● **Work to be completed**
Each record is to be written out exactly as it appears.

───

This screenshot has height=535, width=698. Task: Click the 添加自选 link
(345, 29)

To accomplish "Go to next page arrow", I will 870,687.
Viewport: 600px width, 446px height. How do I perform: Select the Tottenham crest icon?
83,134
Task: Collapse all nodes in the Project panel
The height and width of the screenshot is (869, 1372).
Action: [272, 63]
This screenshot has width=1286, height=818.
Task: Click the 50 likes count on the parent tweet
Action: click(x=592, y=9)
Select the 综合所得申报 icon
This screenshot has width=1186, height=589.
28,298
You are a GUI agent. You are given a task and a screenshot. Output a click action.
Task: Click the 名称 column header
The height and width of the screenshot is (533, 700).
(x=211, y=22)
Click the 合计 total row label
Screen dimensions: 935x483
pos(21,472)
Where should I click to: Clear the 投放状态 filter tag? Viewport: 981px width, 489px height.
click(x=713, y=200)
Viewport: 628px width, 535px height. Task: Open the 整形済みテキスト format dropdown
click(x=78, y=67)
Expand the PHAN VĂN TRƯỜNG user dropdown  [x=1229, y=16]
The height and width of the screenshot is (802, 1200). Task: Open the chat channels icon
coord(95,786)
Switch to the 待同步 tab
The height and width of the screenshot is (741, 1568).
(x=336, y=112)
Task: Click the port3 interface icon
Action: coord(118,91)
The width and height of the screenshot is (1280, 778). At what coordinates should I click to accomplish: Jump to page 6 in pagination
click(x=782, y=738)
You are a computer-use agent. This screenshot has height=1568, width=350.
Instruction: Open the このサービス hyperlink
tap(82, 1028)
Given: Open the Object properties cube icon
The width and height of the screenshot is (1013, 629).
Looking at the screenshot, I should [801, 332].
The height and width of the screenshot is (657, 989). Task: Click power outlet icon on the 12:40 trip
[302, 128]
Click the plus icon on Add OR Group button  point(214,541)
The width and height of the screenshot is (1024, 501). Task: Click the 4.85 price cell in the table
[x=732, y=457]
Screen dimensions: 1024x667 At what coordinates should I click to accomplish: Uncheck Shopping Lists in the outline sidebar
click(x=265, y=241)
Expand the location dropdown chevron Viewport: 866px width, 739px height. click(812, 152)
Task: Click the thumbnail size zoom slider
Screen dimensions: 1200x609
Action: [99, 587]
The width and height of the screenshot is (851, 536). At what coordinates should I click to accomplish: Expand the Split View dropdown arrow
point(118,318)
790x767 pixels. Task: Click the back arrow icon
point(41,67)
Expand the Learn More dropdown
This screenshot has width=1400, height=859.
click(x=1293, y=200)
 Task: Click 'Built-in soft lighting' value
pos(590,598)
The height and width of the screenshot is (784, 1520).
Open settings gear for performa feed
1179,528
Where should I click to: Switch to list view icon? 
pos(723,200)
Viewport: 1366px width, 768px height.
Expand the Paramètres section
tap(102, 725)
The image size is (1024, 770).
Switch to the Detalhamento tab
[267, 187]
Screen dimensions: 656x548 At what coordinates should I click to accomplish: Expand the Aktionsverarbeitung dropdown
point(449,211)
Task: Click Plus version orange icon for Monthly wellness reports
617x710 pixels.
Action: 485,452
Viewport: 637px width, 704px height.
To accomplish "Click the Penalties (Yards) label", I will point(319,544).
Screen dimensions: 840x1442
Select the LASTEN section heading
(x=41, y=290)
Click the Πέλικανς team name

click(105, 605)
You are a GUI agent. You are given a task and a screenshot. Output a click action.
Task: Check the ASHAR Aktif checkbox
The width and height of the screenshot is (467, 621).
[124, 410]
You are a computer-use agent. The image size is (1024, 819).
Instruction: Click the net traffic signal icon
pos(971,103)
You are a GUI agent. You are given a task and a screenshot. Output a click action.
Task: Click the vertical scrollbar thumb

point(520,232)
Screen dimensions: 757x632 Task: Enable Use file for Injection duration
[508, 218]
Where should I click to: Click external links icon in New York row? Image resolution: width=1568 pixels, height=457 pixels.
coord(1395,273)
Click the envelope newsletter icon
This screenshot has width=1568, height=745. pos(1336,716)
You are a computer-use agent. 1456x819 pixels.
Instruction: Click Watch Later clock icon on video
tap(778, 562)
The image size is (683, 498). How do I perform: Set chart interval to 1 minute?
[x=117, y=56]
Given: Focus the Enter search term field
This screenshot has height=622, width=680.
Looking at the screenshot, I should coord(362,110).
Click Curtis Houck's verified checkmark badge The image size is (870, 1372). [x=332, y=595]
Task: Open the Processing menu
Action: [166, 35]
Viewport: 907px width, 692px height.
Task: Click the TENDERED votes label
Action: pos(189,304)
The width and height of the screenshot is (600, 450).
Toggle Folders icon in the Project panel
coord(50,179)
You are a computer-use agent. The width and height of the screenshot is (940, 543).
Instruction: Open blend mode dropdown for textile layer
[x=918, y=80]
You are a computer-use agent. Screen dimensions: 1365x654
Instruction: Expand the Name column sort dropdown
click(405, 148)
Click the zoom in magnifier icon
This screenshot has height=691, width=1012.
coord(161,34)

───

● **Response box**
This screenshot has height=535, width=698. Task: Click the 添加自选 link
(345, 29)

To accomplish "Go to next page arrow", I will 870,687.
Viewport: 600px width, 446px height. How do I perform: Select the Tottenham crest icon?
83,134
Task: Collapse all nodes in the Project panel
The height and width of the screenshot is (869, 1372).
Action: [272, 63]
This screenshot has width=1286, height=818.
Task: Click the 50 likes count on the parent tweet
Action: click(x=592, y=9)
Select the 综合所得申报 icon
This screenshot has width=1186, height=589.
28,298
You are a GUI agent. You are given a task and a screenshot. Output a click action.
Task: Click the 名称 column header
The height and width of the screenshot is (533, 700).
(x=211, y=22)
Click the 合计 total row label
Screen dimensions: 935x483
pos(21,472)
Where should I click to: Clear the 投放状态 filter tag? Viewport: 981px width, 489px height.
click(x=713, y=200)
Viewport: 628px width, 535px height. Task: Open the 整形済みテキスト format dropdown
click(x=78, y=67)
Expand the PHAN VĂN TRƯỜNG user dropdown  [x=1229, y=16]
The height and width of the screenshot is (802, 1200). Task: Open the chat channels icon
coord(95,786)
Switch to the 待同步 tab
The height and width of the screenshot is (741, 1568).
(x=336, y=112)
Task: Click the port3 interface icon
Action: coord(118,91)
The width and height of the screenshot is (1280, 778). At what coordinates should I click to accomplish: Jump to page 6 in pagination
click(x=782, y=738)
You are a computer-use agent. This screenshot has height=1568, width=350.
Instruction: Open the このサービス hyperlink
tap(82, 1028)
Given: Open the Object properties cube icon
The width and height of the screenshot is (1013, 629).
Looking at the screenshot, I should [801, 332].
The height and width of the screenshot is (657, 989). Task: Click power outlet icon on the 12:40 trip
[302, 128]
Click the plus icon on Add OR Group button  point(214,541)
The width and height of the screenshot is (1024, 501). Task: Click the 4.85 price cell in the table
[x=732, y=457]
Screen dimensions: 1024x667 At what coordinates should I click to accomplish: Uncheck Shopping Lists in the outline sidebar
click(x=265, y=241)
Expand the location dropdown chevron Viewport: 866px width, 739px height. click(812, 152)
Task: Click the thumbnail size zoom slider
Screen dimensions: 1200x609
Action: [99, 587]
The width and height of the screenshot is (851, 536). At what coordinates should I click to accomplish: Expand the Split View dropdown arrow
point(118,318)
790x767 pixels. Task: Click the back arrow icon
point(41,67)
Expand the Learn More dropdown
This screenshot has width=1400, height=859.
click(x=1293, y=200)
 Task: Click 'Built-in soft lighting' value
pos(590,598)
The height and width of the screenshot is (784, 1520).
Open settings gear for performa feed
1179,528
Where should I click to: Switch to list view icon? 
pos(723,200)
Viewport: 1366px width, 768px height.
Expand the Paramètres section
tap(102, 725)
The image size is (1024, 770).
Switch to the Detalhamento tab
[267, 187]
Screen dimensions: 656x548 At what coordinates should I click to accomplish: Expand the Aktionsverarbeitung dropdown
point(449,211)
Task: Click Plus version orange icon for Monthly wellness reports
617x710 pixels.
Action: 485,452
Viewport: 637px width, 704px height.
To accomplish "Click the Penalties (Yards) label", I will point(319,544).
Screen dimensions: 840x1442
Select the LASTEN section heading
(x=41, y=290)
Click the Πέλικανς team name

click(105, 605)
You are a GUI agent. You are given a task and a screenshot. Output a click action.
Task: Check the ASHAR Aktif checkbox
The width and height of the screenshot is (467, 621).
[124, 410]
You are a computer-use agent. The image size is (1024, 819).
Instruction: Click the net traffic signal icon
pos(971,103)
You are a GUI agent. You are given a task and a screenshot. Output a click action.
Task: Click the vertical scrollbar thumb

point(520,232)
Screen dimensions: 757x632 Task: Enable Use file for Injection duration
[508, 218]
Where should I click to: Click external links icon in New York row? Image resolution: width=1568 pixels, height=457 pixels.
coord(1395,273)
Click the envelope newsletter icon
This screenshot has width=1568, height=745. pos(1336,716)
You are a computer-use agent. 1456x819 pixels.
Instruction: Click Watch Later clock icon on video
tap(778, 562)
The image size is (683, 498). How do I perform: Set chart interval to 1 minute?
[x=117, y=56]
Given: Focus the Enter search term field
This screenshot has height=622, width=680.
Looking at the screenshot, I should coord(362,110).
Click Curtis Houck's verified checkmark badge The image size is (870, 1372). [x=332, y=595]
Task: Open the Processing menu
Action: [166, 35]
Viewport: 907px width, 692px height.
Task: Click the TENDERED votes label
Action: pos(189,304)
The width and height of the screenshot is (600, 450).
Toggle Folders icon in the Project panel
coord(50,179)
You are a computer-use agent. The width and height of the screenshot is (940, 543).
Instruction: Open blend mode dropdown for textile layer
[x=918, y=80]
You are a computer-use agent. Screen dimensions: 1365x654
Instruction: Expand the Name column sort dropdown
click(405, 148)
Click the zoom in magnifier icon
This screenshot has height=691, width=1012.
coord(161,34)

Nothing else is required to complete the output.